Urząd Zamówień Publicznych wszczął postępowanie wyjaśniające w sprawie wydania przez Instytucję Kultury Katowice – Miasto Ogrodów 60 tys. euro na stworzenie Polityki Muzycznej Katowic. UZP sprawdzi czy Miasto Ogrodów mogło w ramach zamówienia z wolnej ręki wydać tak dużą kwotę pieniędzy.
Korzystając z zamówienia z wolnej ręki, czyli bez przetargu, Miasto Ogrodów zleciło przygotowanie dokumentu „Polityka rozwoju sektora muzycznego w Katowicach. Jak zbudować prężną i dobrze prosperującą branżę muzyczną.” Dokument, w którym znalazło się 50 zaleceń, które powinno wprowadzić się w Katowicach, przygotowała brytyjska firma Sound Diplomacy. Firma zaproponowała m.in. zapewnienie muzykom szkoleń i przewodników na temat korzystania z danych i analiz dotyczących branży muzycznej, stworzenie „Sieci mentorów muzyki w Katowicach” – ekspertów, którzy przeznaczają 1–2 godziny w miesiącu na pracę z lokalnymi muzykami, czy przygotowanie serwisu WWW na wysokim poziomie, który prezentowałby katowicki sektor muzyczny i jego walory klientom międzynarodowym.
– Zalecenia zawarte w dokumencie będą wdrażane w perspektywie najbliższych lat. Dokument przedstawia bowiem zarys polityki o charakterze długofalowym – mówi nam Łukasz Kałębasiak z Miasta Ogrodów. Część zaleceń już wprowadzono w życie.
Wniosek o kontrolę
Według Stowarzyszenia Aktywności Obywatelskiej „Bona Fides” w przypadku tego zlecenia błędnie zastosowano przepisy, a sam dokument mogła przygotować również inna firma.
– Zdaniem wnioskodawcy w przypadku Zamówienia nie było podstaw dla zastosowanego przez Zamawiającego trybu z wolnej ręki. Jak wskazuje się w doktrynie „Zamówienie z wolnej ręki” jest trybem „szczególnym”, wyłącza bowiem stosowanie przy udzielaniu zamówienia publicznego zasady konkurencyjności postępowania – czytamy w uzasadnieniu pisma do Urzędu Zamówień Publicznych.
Miasto Ogrodów stoi na stanowisku, że mogło udzielić zamówienia w trybie z wolnej ręki korzystając z zapisu w ustawie Prawo Zamówień Publicznych, który mówi o możliwości świadczenia usług tylko przez jednego wykonawcę, w związku z udzieleniem zamówienia w zakresie działalności twórczej lub artystycznej.

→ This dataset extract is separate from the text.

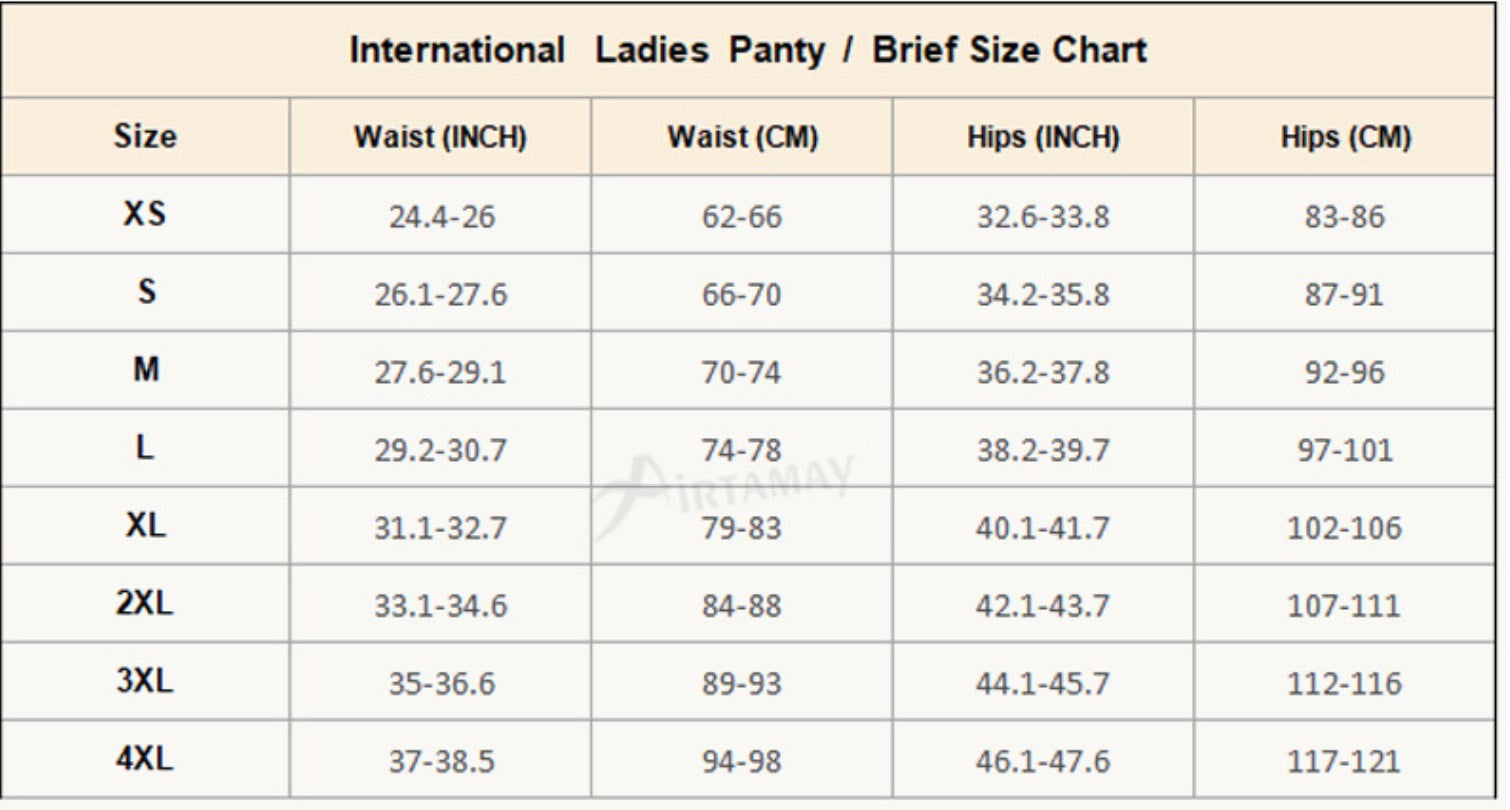This screenshot has height=810, width=1510.
Task: Select the Size column header
Action: [x=145, y=136]
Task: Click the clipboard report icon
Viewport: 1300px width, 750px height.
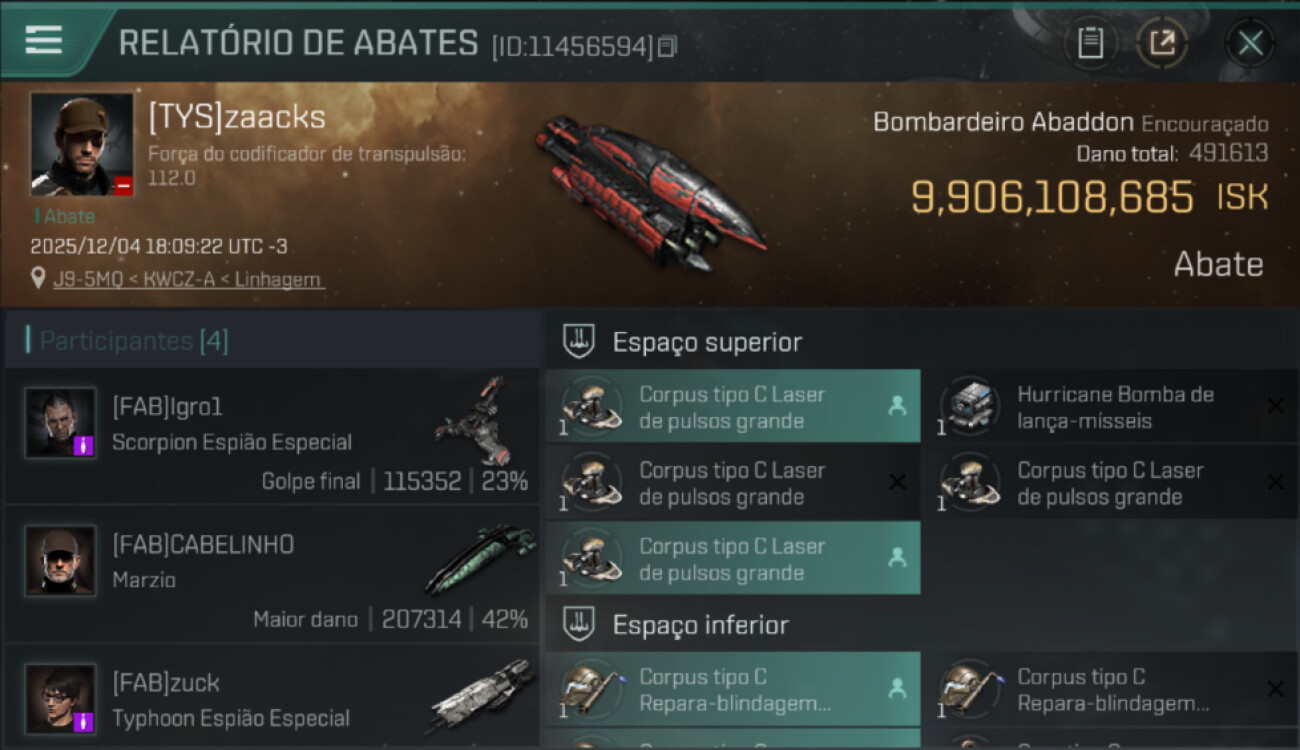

To właśnie kwestionuje Bona Fides. Nawet przy przyjęciu, że przygotowanie wskazanej strategii należało do działalności twórczej, zdaniem Stowarzyszenia nie została zrealizowana jeszcze jedna przesłanka. Chodzi o możliwość świadczenia usług wyłącznie przez jednego wykonawcę.
– Wnioskodawca stoi na stanowisku, iż przygotowana na podstawie Zamówienia strategia rozwoju i promocji, mogłaby zostać z powodzeniem przygotowane przez inne podmioty, w szczególności działające również na polskim rynku – czytamy w piśmie Bona Fides.
Po wstępnym rozpoznaniu sprawy Urząd Zamówień Publicznych postawił wszcząć postępowanie wyjaśniające. UZP może jedynie skontrolować procedurę, nie kontroluje celowości wydatkowania pieniędzy.